An inspection of Table 2 shows that the correlation coefficients ( $r^{2}$ ) between the mean annual rainfall and the rainfall erosivity range from 0.29 to 0.95. Moreover, 49 of the 55 stations have a correlation coefficient ( $r^{2}$ ) greater than 0.5, which are satisfied by a significance test (two-tailed test) with a 99% confidence level (P value < 0.01). The $C V$ values of the annual rainfall range from 0.16 to 0.49, while those of the annual rainfall erosivity range from 0.16 to 1.19. Of all the stations, the GuTingKeng station has the highest $C V$ (0.49) for the annual rainfall, while the MaoBiTou station has the highest $C V$ (1.19) for the annual rainfall erosivity.

GIS (Geographic Information System) was used to interpolate and plot the spatial variability of the annual rainfall erosivity factor ( $R_{y}$ ) over the study area using the Kriging interpolation method [16]. Figures 4(a) and 4(b) show the results obtained for the annual rainfall and annual erosivity, respectively. An inspection of Figure 4(a) shows that the mean annual total rainfall ranges from 1376 to 4070 mm yr⁻¹. Based on the regression relationship for the annual rainfall ( $R_{y} = 2.74 P_{y}^{1.20}$ ), the rainfall gradient values range from 14785 to 72039 MJ mm ha⁻¹h⁻¹yr⁻¹. Moreover, the Kriging interpolation results show that the annual rainfall erosivity has a west-east gradient with values ranging from 15000 to 70000 MJ mm ha⁻¹ h⁻¹ yr⁻¹. It is seen that the spatial distributions of the annual rainfall and annual rainfall erosivity, respectively, are similar. Different interpolation methods may result in different spatial distributions of the rainfall erosivity. However, Angulo-Martínez and Beguería [33] found that all common interpolation methods are capable of capturing the regional distribution of the R factor given the use of a spatially dense rainfall database with a high temporal resolution.

Figure 4

(a) Annual precipitation and (b) annual rainfall erosivity maps in southern Taiwan. Note that isohyet and isoerodent intervals are 500 mm and 10000 MJ mm ha⁻¹ h⁻¹ yr⁻¹, respectively.
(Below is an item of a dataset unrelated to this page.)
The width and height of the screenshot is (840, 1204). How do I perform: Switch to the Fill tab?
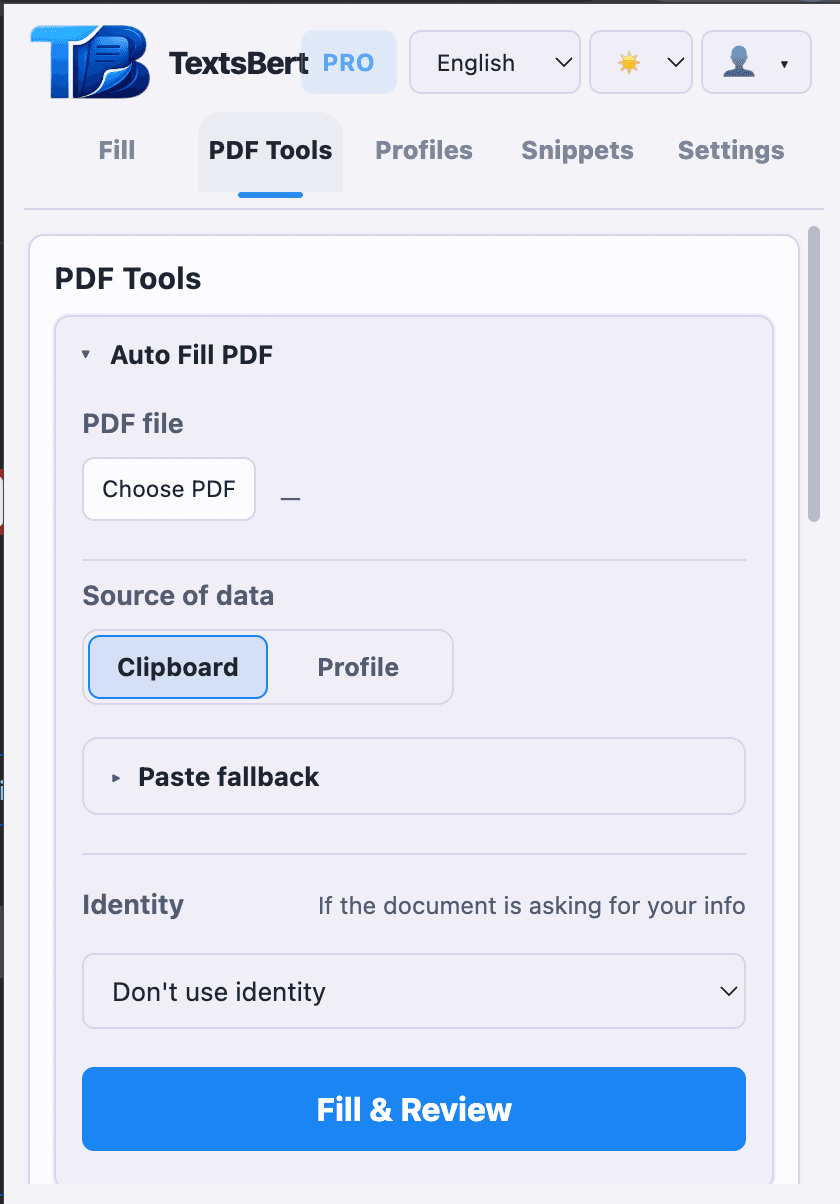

The rainfall erosivity map presented in Figure 4(b) is of great relevance for soil erosion evaluation and control. It has implications not only for agriculture but also for many activities related to land use planning. Furthermore, it can be used as a guide for soil conservation practices and landscape modeling since the R factor is usually an important part of erosion models such as the USLE [16].

The higher erosivity observed in the tropic region is caused by the high amount of precipitation, intensity, and kinetic energy of rain. The main generating mechanism of rainfall is convection effect in most tropical regions. As a result, the regions receive more rain with higher intensities than the temperate regions, dominated by midlatitude cyclones [41].
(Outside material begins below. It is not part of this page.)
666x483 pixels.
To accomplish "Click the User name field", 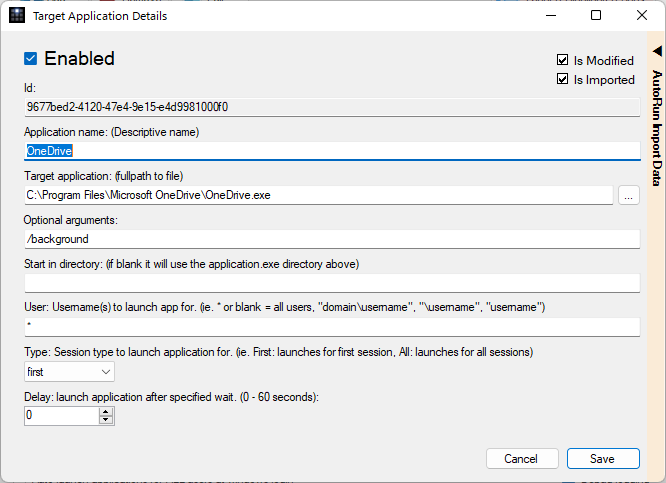I will (x=332, y=327).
The regression models to estimate rainfall erosivity for specific locations are unable to accurately predict actual rainfall erosivity for other locations due to site-specific conditions. Therefore, simplified methods based on annual precipitation for estimating rainfall erosivity should be used with caution according to location or time period. Their results deserve careful attention as applying simplified methods to estimating annual rainfall erosivity.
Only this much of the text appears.